*** Materials provided ***

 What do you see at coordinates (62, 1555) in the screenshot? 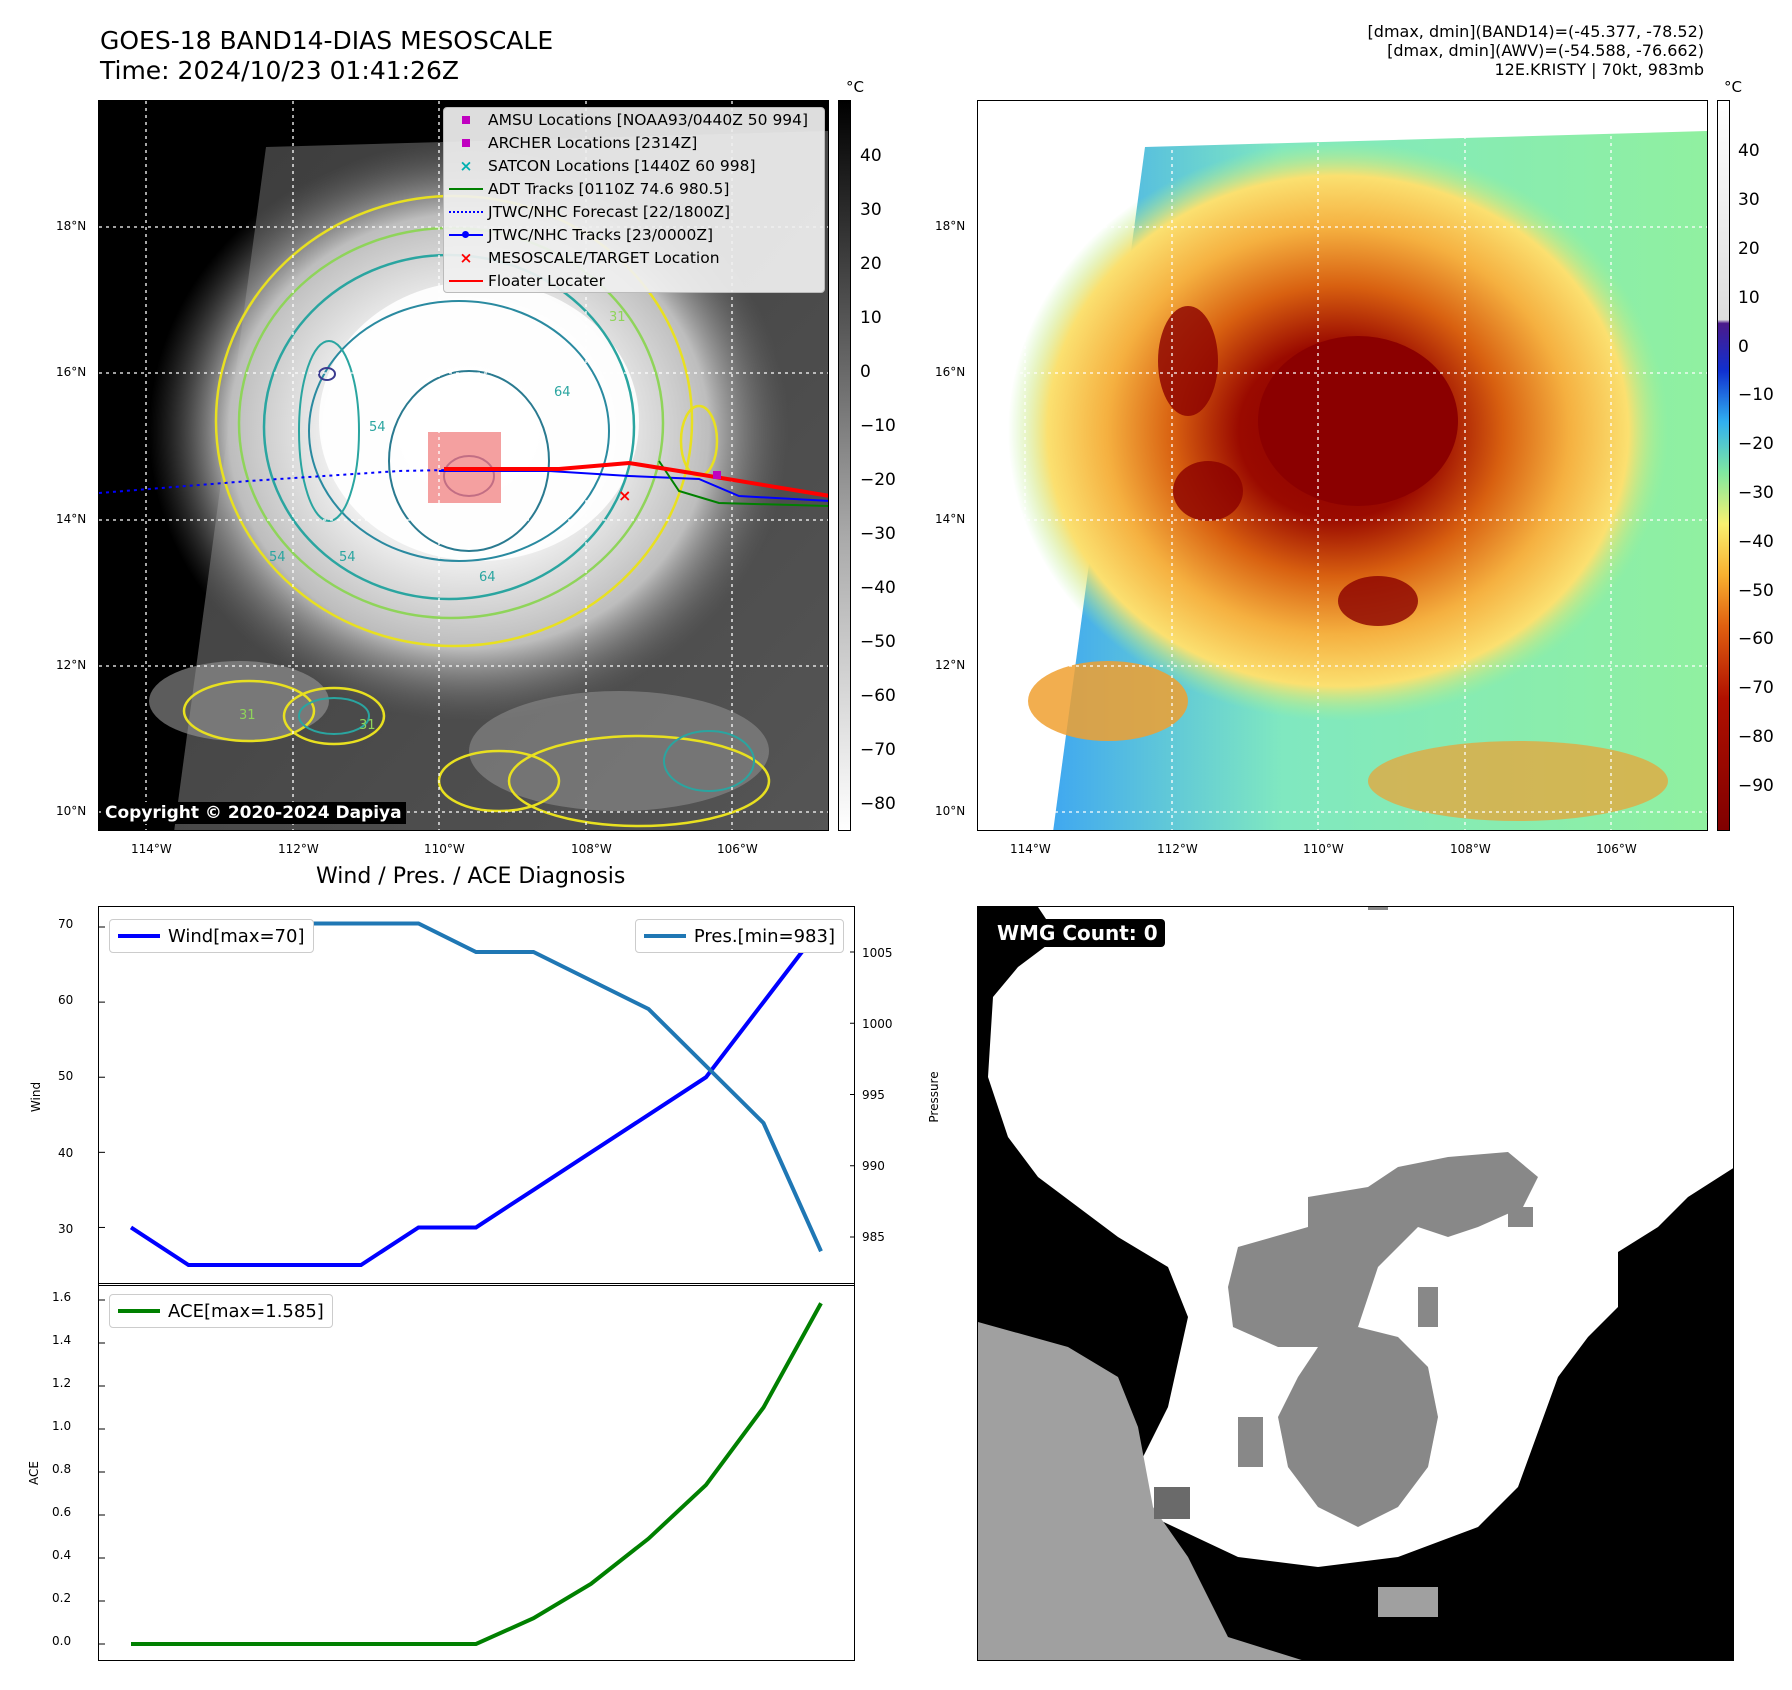
I see `ace-tick: 0.4` at bounding box center [62, 1555].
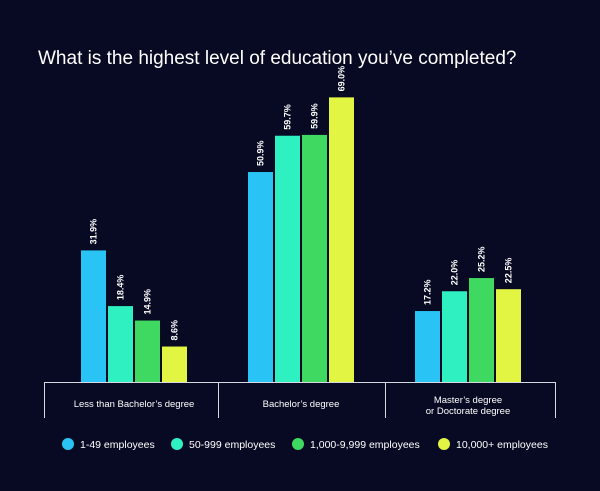 This screenshot has height=491, width=600. What do you see at coordinates (302, 404) in the screenshot?
I see `category-label-1: Bachelor’s degree` at bounding box center [302, 404].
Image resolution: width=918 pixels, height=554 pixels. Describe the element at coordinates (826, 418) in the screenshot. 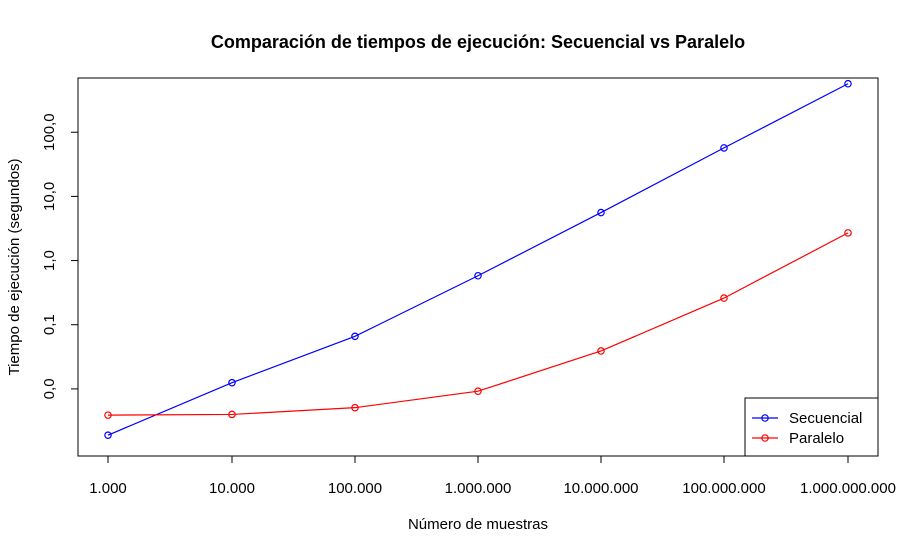

I see `legend-label: Secuencial` at that location.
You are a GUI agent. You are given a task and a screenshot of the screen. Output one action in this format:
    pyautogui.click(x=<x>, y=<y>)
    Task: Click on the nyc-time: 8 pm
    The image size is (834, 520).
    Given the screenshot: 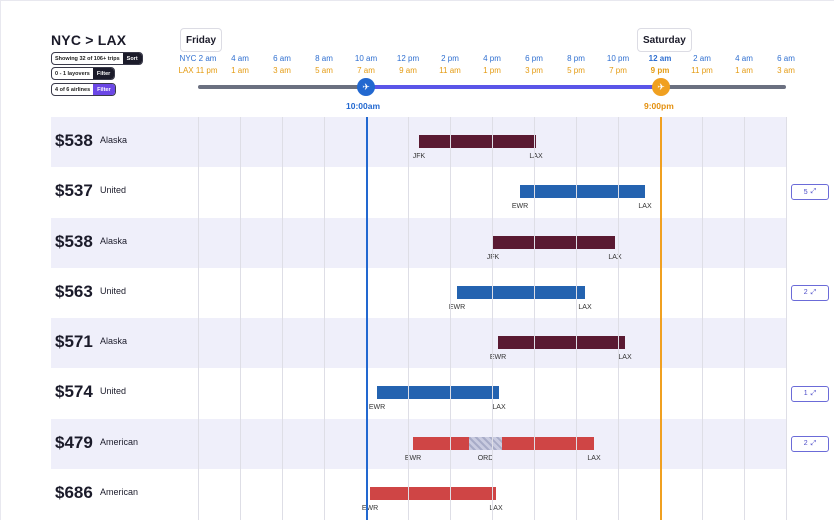 What is the action you would take?
    pyautogui.click(x=576, y=58)
    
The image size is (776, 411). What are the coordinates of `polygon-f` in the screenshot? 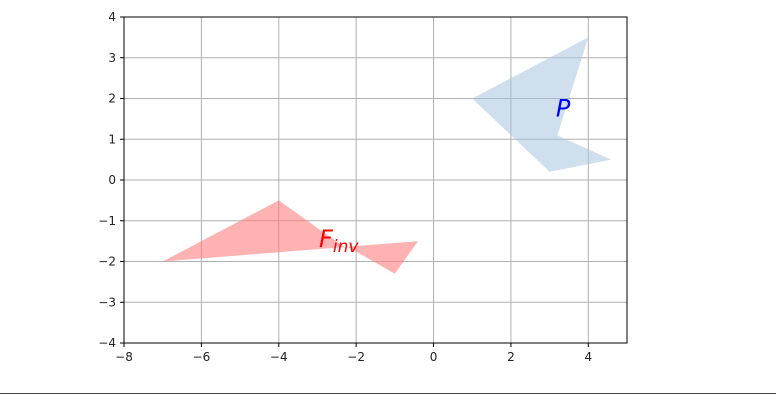 It's located at (290, 237).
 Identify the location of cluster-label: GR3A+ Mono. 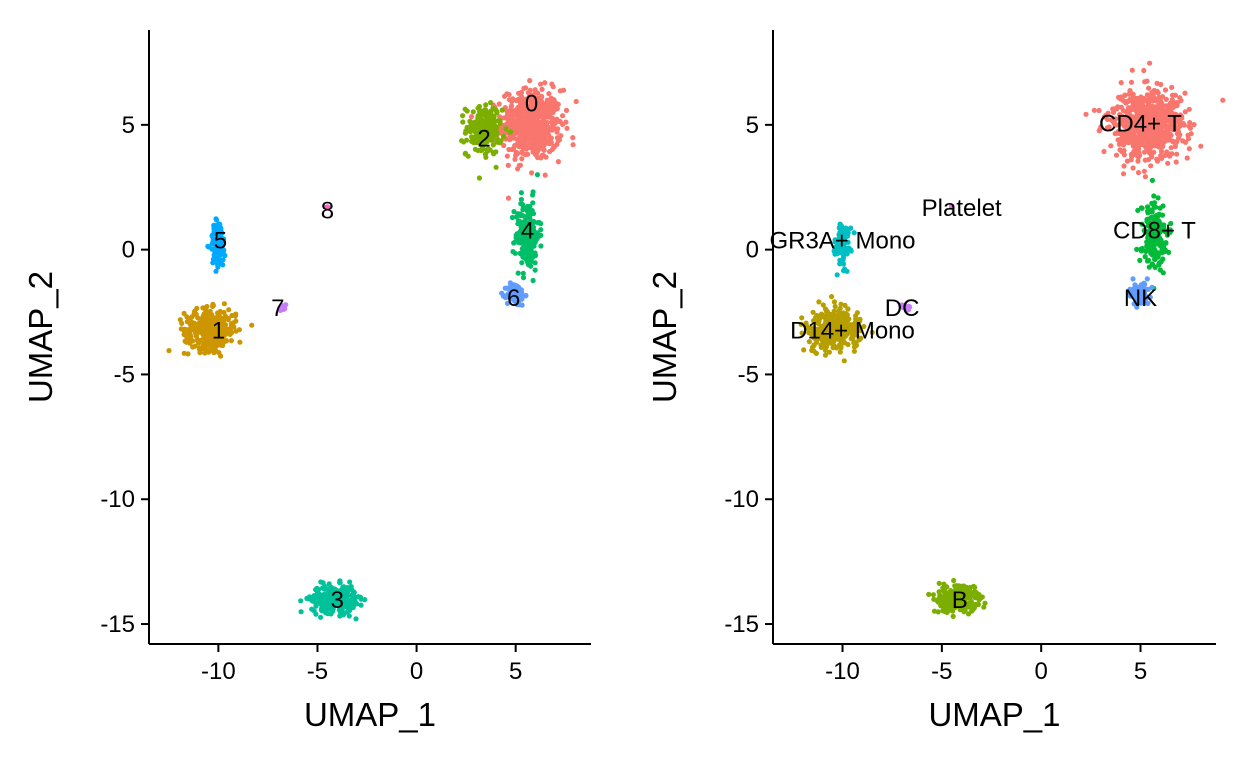
(842, 242).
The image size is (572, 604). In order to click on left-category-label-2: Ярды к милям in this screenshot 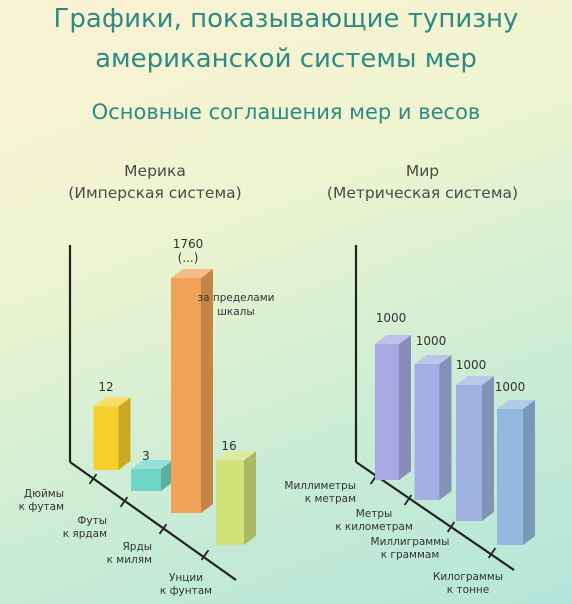, I will do `click(130, 554)`.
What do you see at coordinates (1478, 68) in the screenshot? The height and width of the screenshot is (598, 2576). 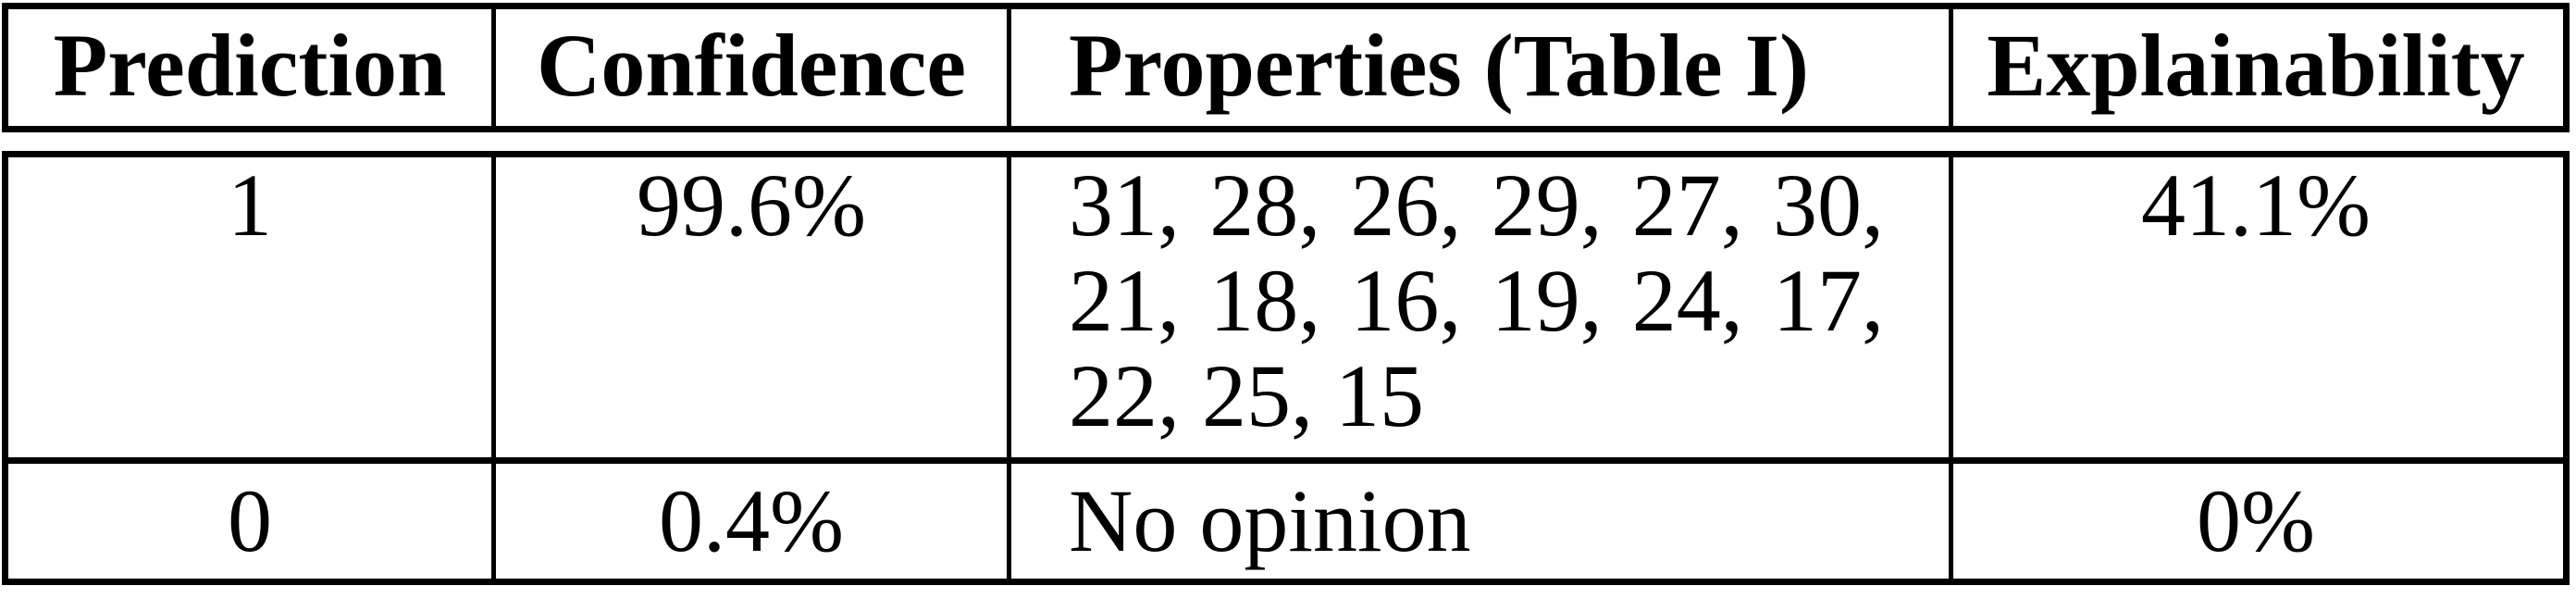 I see `col-header-properties: Properties (Table I)` at bounding box center [1478, 68].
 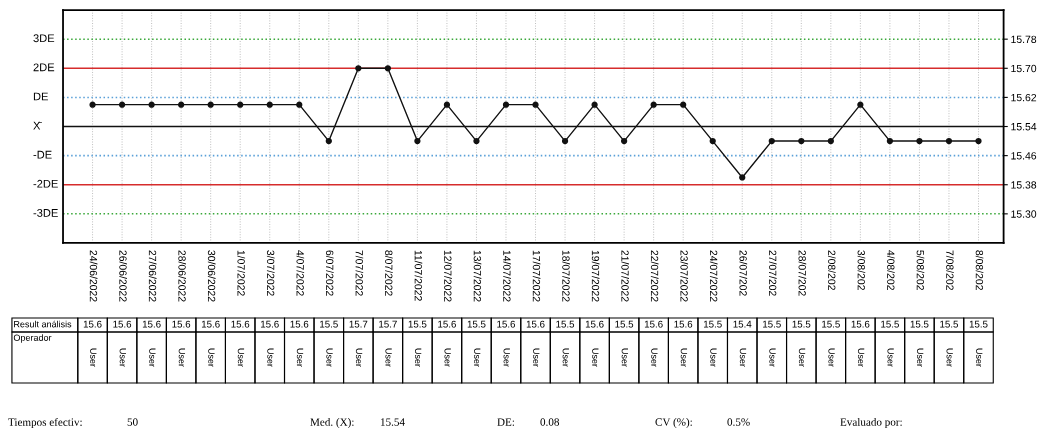 I want to click on y-tick-label: 15.54, so click(x=1024, y=127).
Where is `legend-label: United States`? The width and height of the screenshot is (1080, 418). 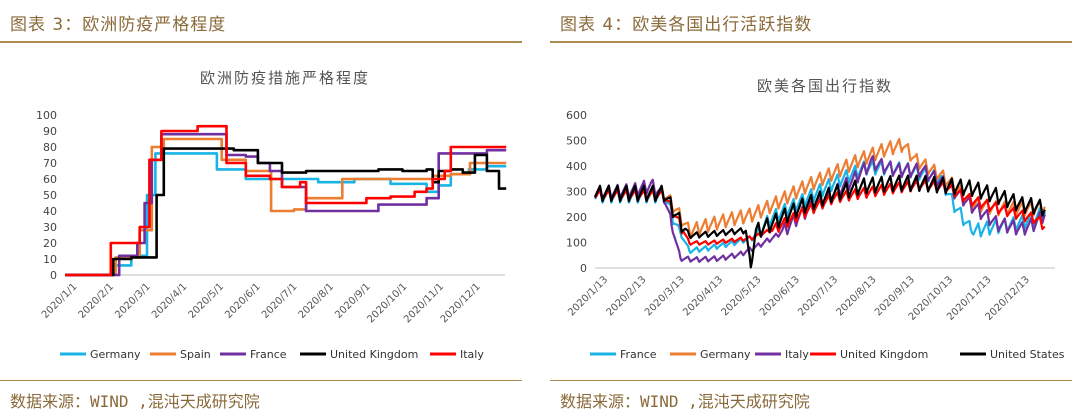 legend-label: United States is located at coordinates (1028, 354).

*** End of Materials provided ***

Update the records from the beginning through the line containing "at that location.", replacing "Image resolution" with "Screen size" and changing nothing else. Leave the pictures out of your version.

 What do you see at coordinates (62, 1555) in the screenshot? 
I see `ace-tick: 0.4` at bounding box center [62, 1555].
 This screenshot has height=491, width=600. What do you see at coordinates (302, 404) in the screenshot?
I see `category-label-1: Bachelor’s degree` at bounding box center [302, 404].
Screen size: width=918 pixels, height=554 pixels. Describe the element at coordinates (826, 418) in the screenshot. 

I see `legend-label: Secuencial` at that location.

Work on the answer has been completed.